Ten years after the inaugural season of the Port Jefferson Documentary Series, the fall 2015 season is gearing up to be one of the most exciting yet, with documentaries covering intriguing topics from the Silk Road to the brutality of the Khmer Rouge. The series takes a globe-trotting journey from Cambodia to Russia to Mexico and Afghanistan as speakers offer insightful commentary.
Seven documentary films will be shown over the course of seven weeks at Theatre Three (412 Main St, Port Jefferson) and the Charles B. Wang Center at SUNY Stony Brook. Films start at 6 or 7 p.m. and tickets are $7 per person. Here is a preview of the Fall 2015 lineup.
Deep Web (Sept. 21 at 7 p.m., Theatre Three) is about Ross William Ulbricht, the mastermind behind the Silk Road, the online black market for buying and selling illegal drugs. The 31-year-old entrepreneur was convicted earlier this year of money laundering, computer hacking and conspiracy to traffic narcotics. Ulbricht was sentenced to life in prison. But, Deep Web isn’t just about Ulbricht, it’s about the battle between online freedom and control of the web, a battle that has become increasingly tumultuous. Director Alex Winter, well known for playing Bill in Bill and Ted’s Excellent Adventure will also be on hand as a speaker.
Very Semi-Serious (Sept. 28 at 7 p.m., Theatre Three) takes a behind the scenes look at the iconic cartoons scattered in the pages of the New Yorker. The film introduces cartooning legends like award winning cartoonist George Booth, who will be on hand as a speaker to discuss the film. Very Semi-Serious is not only an offbeat look at humor, but also a meditation on art and the brilliance behind the single panel.
Cartel Land (Oct. 5 at 7 p.m., Theatre Three) arrives as the Mexican government continues its search for Joaquín “El Chapo” Guzmán and politicians turn their attention to the country’s southern border. Cartel Land provides an on-the-ground account of the current state of the Mexican drug cartel with accounts from both sides of the border. One is from a Mexican doctor leading a citizen’s uprising against the violent Knights Templar drug cartel and the other is from an American veteran leading a small paramilitary group in Arizona’s “Cocaine Alley.”
The Russian Woodpecker (Oct. 12 at 7 p.m., Theatre Three) was the winner of the World Documentary Grand Prize at the Sundance Film Festival. The film follows Ukrainian artist Fedor Alexandrovich and his attempt to unveil the truth behind Chernobyl, a disaster that he believes was an elaborate government cover-up designed to mask a failed 8 billion ruble radio antennae known as the “Russian Woodpecker.” Director Chad Gracia will be there to talk about Woodpecker, a film that was originally planned as a 5-minute piece to be published on YouTube for his friends and family.

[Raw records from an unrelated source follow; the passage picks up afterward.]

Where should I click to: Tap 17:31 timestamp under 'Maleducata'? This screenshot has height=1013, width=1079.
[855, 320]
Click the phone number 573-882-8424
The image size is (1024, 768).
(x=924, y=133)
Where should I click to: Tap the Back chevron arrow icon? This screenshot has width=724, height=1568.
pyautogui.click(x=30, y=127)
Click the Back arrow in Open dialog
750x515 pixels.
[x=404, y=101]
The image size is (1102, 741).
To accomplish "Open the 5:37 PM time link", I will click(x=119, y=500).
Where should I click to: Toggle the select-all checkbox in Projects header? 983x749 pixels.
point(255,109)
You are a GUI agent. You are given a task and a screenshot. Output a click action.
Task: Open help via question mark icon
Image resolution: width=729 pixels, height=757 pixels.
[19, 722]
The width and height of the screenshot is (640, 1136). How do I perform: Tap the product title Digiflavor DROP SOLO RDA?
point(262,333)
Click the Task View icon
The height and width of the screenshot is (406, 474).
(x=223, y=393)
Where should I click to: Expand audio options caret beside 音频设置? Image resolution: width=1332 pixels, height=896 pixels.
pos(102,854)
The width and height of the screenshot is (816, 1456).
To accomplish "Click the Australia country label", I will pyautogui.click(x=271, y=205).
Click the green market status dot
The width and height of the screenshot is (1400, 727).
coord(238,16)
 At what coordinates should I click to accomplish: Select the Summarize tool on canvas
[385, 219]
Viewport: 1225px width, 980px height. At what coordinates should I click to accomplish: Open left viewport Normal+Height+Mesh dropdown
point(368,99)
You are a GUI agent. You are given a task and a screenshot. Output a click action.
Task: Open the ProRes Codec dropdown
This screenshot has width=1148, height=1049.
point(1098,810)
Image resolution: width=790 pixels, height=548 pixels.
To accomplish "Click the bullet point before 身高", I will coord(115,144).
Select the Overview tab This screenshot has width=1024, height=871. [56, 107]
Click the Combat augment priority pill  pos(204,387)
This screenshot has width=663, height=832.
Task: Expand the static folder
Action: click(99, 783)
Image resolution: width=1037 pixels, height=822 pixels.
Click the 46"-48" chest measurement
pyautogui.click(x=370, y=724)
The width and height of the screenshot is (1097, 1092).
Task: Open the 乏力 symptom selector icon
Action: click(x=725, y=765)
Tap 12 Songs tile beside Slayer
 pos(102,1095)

Peggy Guggenheim: Art Addict (Oct. 19 at 7 p.m., Theatre Three) is director Lisa Immordino Vreeland’s portrait of one of the powerful women in the art world. Guggenheim, heiress and eccentric was as complex, abstract and avant-garde as the work she collected. Not only did she mingle with Picasso, Dali and Kandinsky, Guggenheim also had trysts, affairs and marriages with famous artists including Beckett, Ernst, Pollack, Duchamp and others. Producers David Koh and Dan Braun will be on hand to discuss the film.
The Killing Fields of Dr. Haing S. Ngor (Oct. 26 at 6 p.m., Wang Center) is produced, directed, written, and edited by Oscar-nominated, and triple Sundance Award-winning filmmaker, Arthur Dong. It tells the story of Dr. Ngor who escaped the Cambodian genocide perpetrated by the vicious Khmer Rouge and later recreated his experiences for an Academy Award winning performance in The Killing Fields. The 1985 film is used as a springboard for the documentary which includes an adaptation of Ngor’s dramatic autobiography. Dr. Ngor’s niece, Sophie Ngor Demetri, who escaped from Cambodia with her uncle and Wayne Ngor, who narrates the film, will speak following the viewing.
Love Marriage in Kabul (Nov. 2 at 6 p.m., Wang Center) tells the story of Abdul, an orphan saved by Mahboba Rawi who, after her son died, founded Mahboba’s Promise, a nonprofit dedicated to the orphans and widows of Afghanistan. Now a grown man, Abdul has fallen in love with Fatemeh, the girl next door. But, courtship and marriage isn’t so simple in Kabul, and Rawi must navigate the traditions and customs of her country to keep the young lovers together. Producer Pat Fiske and director Amin Palangi will discuss the film with the audience via Skype.